Former Prime Minister and Chancellor Rishi Sunak has called for the Low Pay Commission to be abolished, saying ministers must take full control over setting the national living wage.
Sunak admitted in a Sunday Times article that his decisions to raise the national minimum wage contributed to job struggles now facing young people across the UK.
He argued that wage increases under his tenure had outstripped productivity gains, and that he regretted following the Low Pay Commission’s recommendations rather than overruling them.
Sunak wrote: “I decided that for a multimillionaire chancellor to overrule the LPC without any covering fire wasn’t politically sensible — and so let that pay carry on rising. I now wish I’d been braver and acted anyway.”

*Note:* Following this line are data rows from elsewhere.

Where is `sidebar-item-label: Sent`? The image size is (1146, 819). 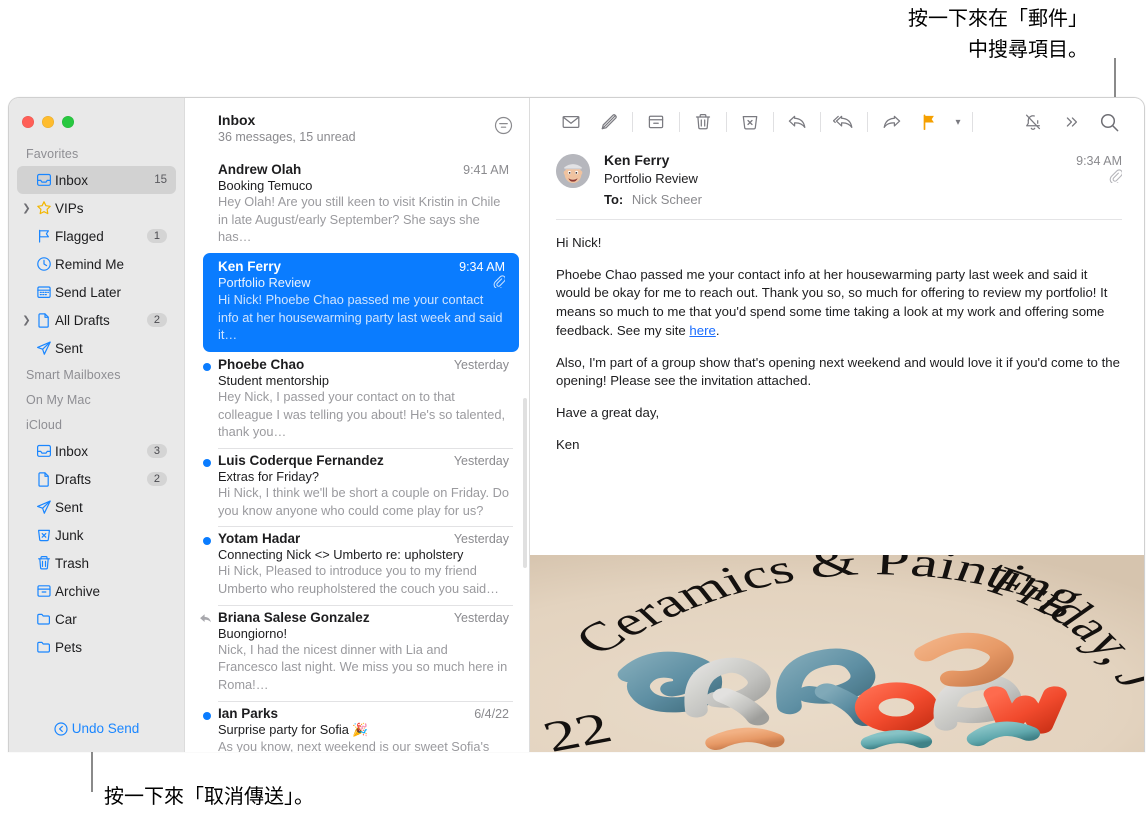
sidebar-item-label: Sent is located at coordinates (69, 507).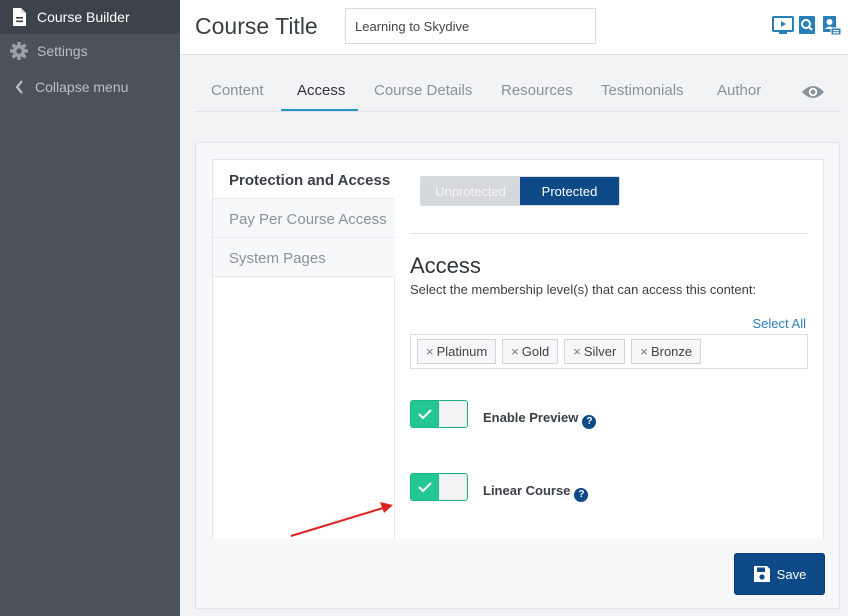  Describe the element at coordinates (256, 26) in the screenshot. I see `page-title: Course Title` at that location.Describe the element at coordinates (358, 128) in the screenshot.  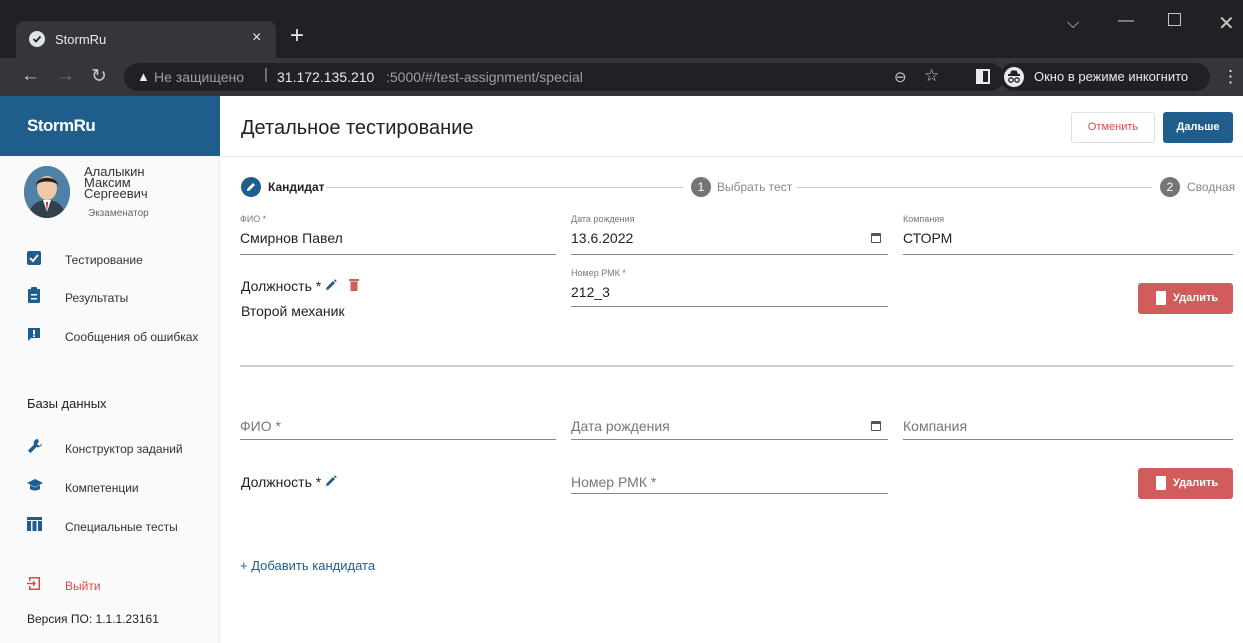
I see `page-title: Детальное тестирование` at that location.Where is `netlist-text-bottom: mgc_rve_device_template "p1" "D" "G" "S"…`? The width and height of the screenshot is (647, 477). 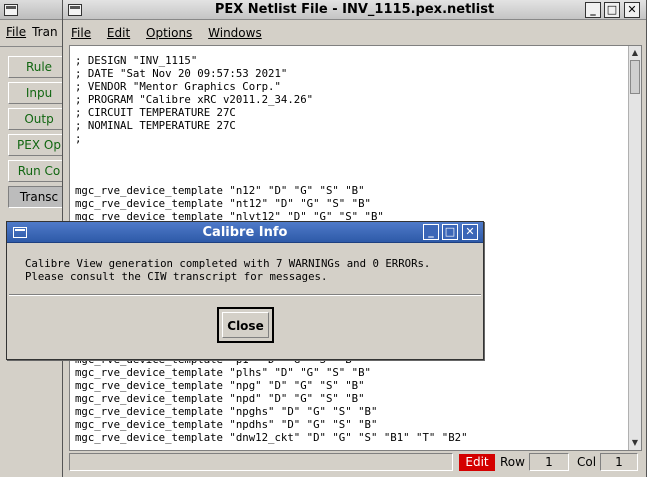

The current framework requires the government to set a remit for the Low Pay Commission on cost of living and hourly earnings, with the quango then making a formal recommendation on wage growth.
Sunak also criticised Business leaders for failing to “get publicly involved” in wage growth debates, calling on them to engage more openly with policymakers on the issue.
He urged Chancellor Rachel Reeves to freeze statutory wage rates until 2030 and to link the national living wage to productivity rather than cost of living measures.
The national living wage rose from £8.91 in 2021 to £11.44 by April 2024 under Sunak’s government, representing a near-10 per cent increase in a single year at its peak.
Reeves has continued raising the rate, with the national living wage climbing to £12.71 per hour from April 2026, a figure accepted in full from the Low Pay Commission’s recommendation.
Several business groups have warned that April’s increase in the national living wage, combined with higher employer National Insurance contributions introduced last year, created a perfect storm of cost pressures.
The current government has also pushed the Low Pay Commission to gradually narrow the pay gap between 18 to 20-year-olds and adult workers, a move economists have criticised heavily.
Critics argue businesses have become less willing to hire young people as a direct result of the narrowing pay bands between younger workers and adults in the wage structure.
The unemployment rate for 16 to 24-year-olds reached 16.2 per cent in the first quarter of 2026, up from 14.2 per cent the previous year, leaving 729,000 young people out of work.
Nearly one million young people, totalling 957,000, were classified as Neets, meaning not in education, employment or training, in the final quarter of 2025.